Wildfires were also burning in Washington and Oregon as the West Coast suffered from the effects of drought and summer heat.
The largest California wildfire was raging in the Lower Lake area north of San Francisco. It nearly tripled in size over the weekend to eighty-four square miles.
The fire has destroyed twenty-four homes and twenty-six outbuildings and was threatening 6,300 homes, many of them ranches scattered in rural areas ranging from grasslands to steep hills, officials said.
Officials have ordered twelve thousand people to evacuate homes, the Sacramento Bee reported. Several roads have been closed.
Fire officials "are calling the behavior of this fire unprecedented," State fire spokesman Jason Shanley told the newspaper. "It is jaw-dropping to see some of the things it is doing."
"Everyone we know that lives down there, they have nothing anymore. It's just crazy," Nikki Shatter of Clear Lake told KCAL-TV.
Droughts are a part of nature, ladies and gentlemen. So is summer heat. And, yes, wildfires. Ecologically speaking, they are nature's way of clearing out dead underbrush and groundcover so that new flora of both sorts plus new trees in forest areas can germinate, emerge, and grow. If you believe the "millions and billions of years" uniformitarian/evolutionist fiction, then nature has been purging forests and prairies via rapid oxidation for, well, "millions and billions" of years. Still has been for thousands of years, anyway.
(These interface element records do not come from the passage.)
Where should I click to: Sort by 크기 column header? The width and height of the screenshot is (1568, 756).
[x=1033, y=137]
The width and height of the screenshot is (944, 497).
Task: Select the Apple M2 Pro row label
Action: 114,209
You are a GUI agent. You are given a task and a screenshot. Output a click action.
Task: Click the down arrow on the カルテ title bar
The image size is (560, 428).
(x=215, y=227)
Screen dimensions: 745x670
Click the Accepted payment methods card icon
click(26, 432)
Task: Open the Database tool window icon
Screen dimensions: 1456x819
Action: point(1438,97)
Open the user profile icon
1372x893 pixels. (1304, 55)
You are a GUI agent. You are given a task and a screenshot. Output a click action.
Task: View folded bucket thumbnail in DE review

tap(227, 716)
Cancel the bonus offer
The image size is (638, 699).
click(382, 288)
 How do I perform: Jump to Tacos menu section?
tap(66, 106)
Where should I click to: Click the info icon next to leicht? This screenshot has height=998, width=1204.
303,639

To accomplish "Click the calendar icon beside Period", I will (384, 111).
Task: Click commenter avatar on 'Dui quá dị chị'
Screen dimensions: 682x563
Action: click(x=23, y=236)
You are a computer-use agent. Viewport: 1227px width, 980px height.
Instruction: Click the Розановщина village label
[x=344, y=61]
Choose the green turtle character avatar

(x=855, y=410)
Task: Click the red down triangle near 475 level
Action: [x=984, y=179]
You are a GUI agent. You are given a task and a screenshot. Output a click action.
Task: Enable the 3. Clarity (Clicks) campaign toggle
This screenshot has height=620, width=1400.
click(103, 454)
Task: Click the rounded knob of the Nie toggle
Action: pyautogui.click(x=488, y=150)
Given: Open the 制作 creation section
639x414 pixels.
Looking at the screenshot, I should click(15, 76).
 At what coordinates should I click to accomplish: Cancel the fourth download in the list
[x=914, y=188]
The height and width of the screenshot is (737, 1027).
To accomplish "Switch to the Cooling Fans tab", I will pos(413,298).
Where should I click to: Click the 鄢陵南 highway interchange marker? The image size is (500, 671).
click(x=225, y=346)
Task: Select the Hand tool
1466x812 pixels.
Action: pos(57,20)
Note the causes of most, if not all, of these latest wildfires:
Many of the California blazes were sparked by lightning. The danger was expected to continue with scattered thunderstorms and gusty winds forecast for some areas of Northern California into Monday, state fire spokesman Daniel Berlant said. [emphasis added]
In other words, these wildfires are not "anthropogenic". We have no control over nature, no control over the weather, and no control over the climate. We cannot avert "climate change" and we cannot prevent wildfires beyond not flicking lit cigarette butts out of our car windows as we crawl along in snarled traffic on the Interstate caused by the latest wave of wildfires.
Indeed, one can argue that if we want to limit the damage to houses and man-made structures, we shouldn't build them in the first place. Note I did NOT say we shouldn't be ALLOWED to build them. It's like a city like New Orleans, Louisiana being build largely below sea level in the middle of a huge river delta directly in the path of regular hurricanes. Hurricane Katrina a decade ago was devastating, but it was always inevitable. The logical solution would have been to abandon New Orleans and rebuild the city somewhere else. But of course that wasn't done, any more than people will stop building homes on the sides of steep hills prone to landslides or in the path of regular wildfires or tornadoes in the Midwest or any other formula for disaster.
In short, what bugs me about stories like this is the underlying tone of incredulity, as though fire is somehow a new and novel phenomenon in an area that has wildfires year in and year out, and as though it shouldn't be happening. It's yet another facet of the same infantile leftwing mentality that holds that every risk in life can be eliminated if the technocratic "experts" are given the power and resources to centrally plan them out of our lives.
Newsflash, people: Barack Obama cannot sign an enforceable Executive Decree banning entropy. Or nature. The best we can do is be aware of the risks, accept the consequences and do our best to mitigate them, or get the hell out of their way.